TODO MODO – Martedì 4 agosto ore 17.30, 20
Regia di Elio Petri. Con Gian Maria Volonté, Franco Citti, Michel Piccoli, Marcello Mastroianni, Mariangela Melato (1976) 130’
Tratto da un romanzo cupissimo, quasi “documentario” di Leonardo Sciascia, è il penultimo film di Elio Petri. É anche l’ultimo che girò con Gian Maria Volontè, qui nei panni del “presidente” di un partito di potere e di chiesa – la Dc con ogni evidenza – che è il ritratto, fisico, psicologico, comportamentale di Aldo Moro, due anni prima che la più grande tragedia politica dell’Italia del dopoguerra, il suo rapimento da parte delle Brigate Rosse, lo portasse alla morte. Sconvolto dagli scandali, corrotto e in preda a desideri e avidità di ogni tipo, lo stato maggiore del partito si riunisce per gli esercizi spirituali condotti da Don Gaetano (Marcello Mastroianni), che nasconde sotto implacabili slanci savonaroliani collusioni indicibili con il potere. Il raduno si concluderà con una carneficina – parallela a quella che il Paese sopporta per una spaventosa epidemia – alla quale nessuno sopravvive. O quasi.
INDAGINE SU UN CITTADINO AL DI SOPRA DI OGNI SOSPETTO – Martedì 25 agosto ore 17.30, 20, 22.10
Regia di Elio Petri.

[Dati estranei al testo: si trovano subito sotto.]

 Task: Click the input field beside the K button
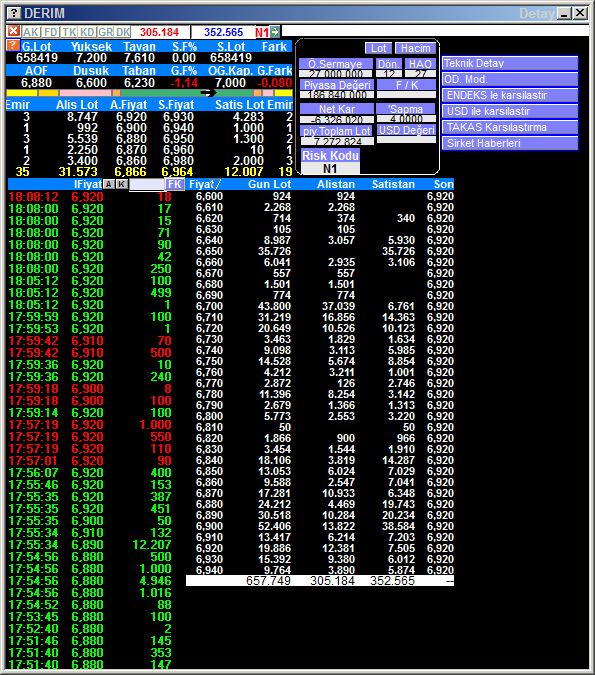point(147,185)
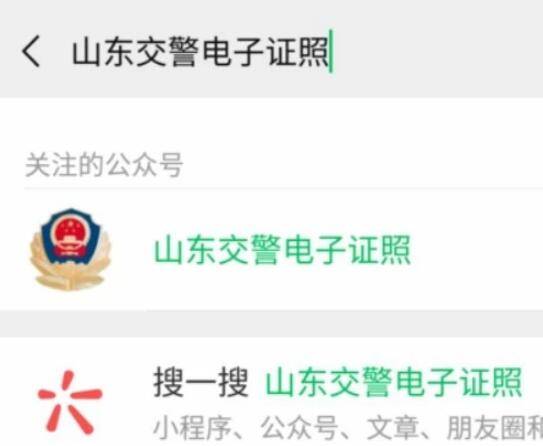This screenshot has width=543, height=446.
Task: Click the golden wheat wreath at the badge bottom
Action: pyautogui.click(x=70, y=275)
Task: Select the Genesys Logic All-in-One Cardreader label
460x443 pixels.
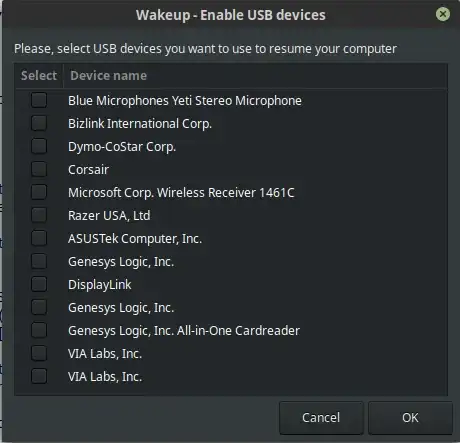Action: (x=184, y=331)
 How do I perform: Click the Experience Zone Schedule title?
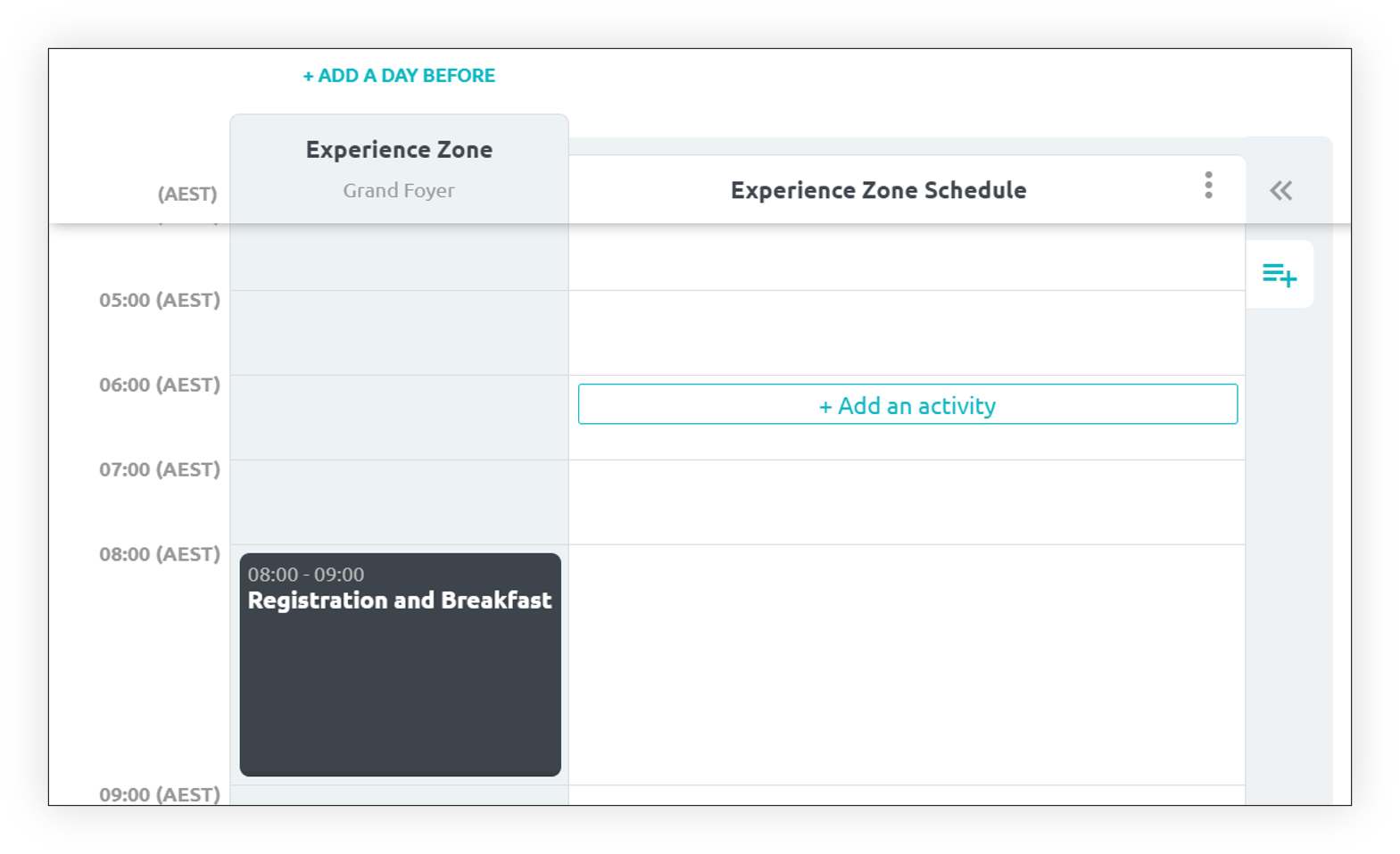pos(878,190)
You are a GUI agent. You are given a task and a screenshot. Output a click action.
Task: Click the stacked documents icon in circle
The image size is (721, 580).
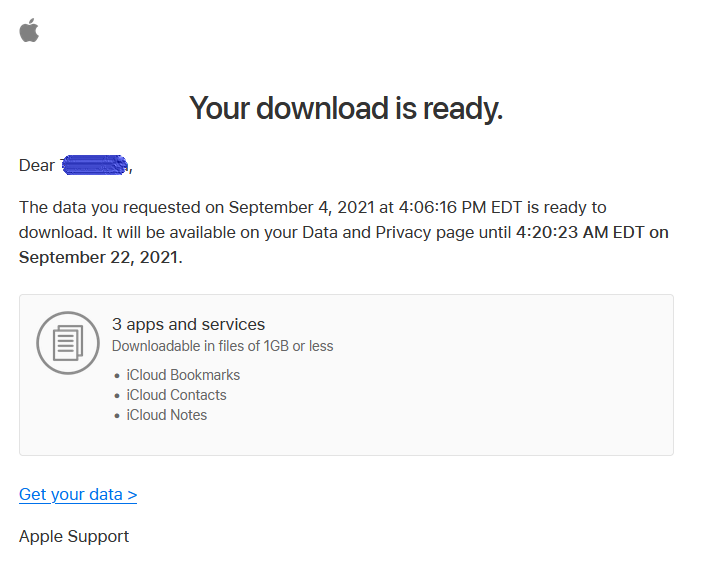(x=68, y=343)
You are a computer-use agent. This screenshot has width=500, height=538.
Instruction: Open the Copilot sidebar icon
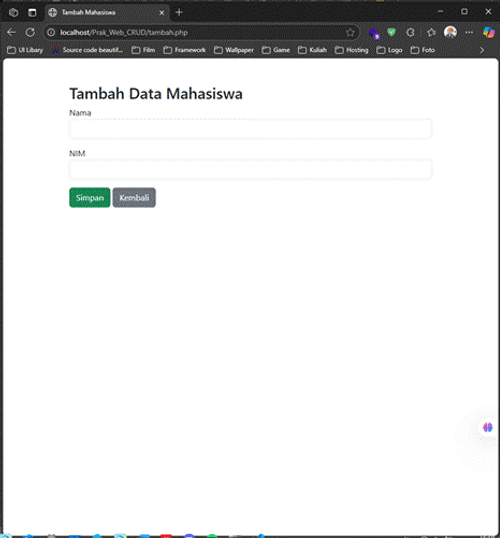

Con Gian Maria Volonté, Florinda Bolkan, Orazio Orlando, Gianni Santuccio, Salvo Randone (1970) 112’
Vince l’Oscar al miglior film in lingua straniera, più una nomination alla sceneggiatura di Petri e Ugo Pirro (anni fantastici: nel ‘71 la statuetta toccherà al Giardino dei Finzi Contini e nel ‘74 a Amarcord), e anche il gran premio della giuria al Festival di Cannes questo ritratto di poliziotto sadico e paranoico, che lascia ampie prove di un suo omicidio per poi dimostrare che resterà impunito, in quanto, per definizione “al di sopra di ogni sospetto”. Grazie al film, e a un immenso Gian Maria Volontè, credibile in un ruolo davvero più grande di ogni credibilità, l’Italia del post-piazza Fontana comincia a familiarizzarsi con l’idea di uno stato senza regole, pericoloso, imprendibile. Fatto di corpi armati che possono fare molto male ai cittadini, anche a quelli senza colpe accertate: in tempi molto più recenti lo dimostrerà il G8 di Genova, le cui sinistre cronache si possono ritrovare nel bel film Diaz di Daniele Vicari.
LE CONSEGUENZE DELL’AMORE – Martedì 1° settembre ore 17.30, 20, 22
Regia di Paolo Sorrentino. Con Toni Servillo, Olivia Magnani, Adriano Giannini, Gianna Paola Scaffidi, Raffaele Pisu (2004) 100’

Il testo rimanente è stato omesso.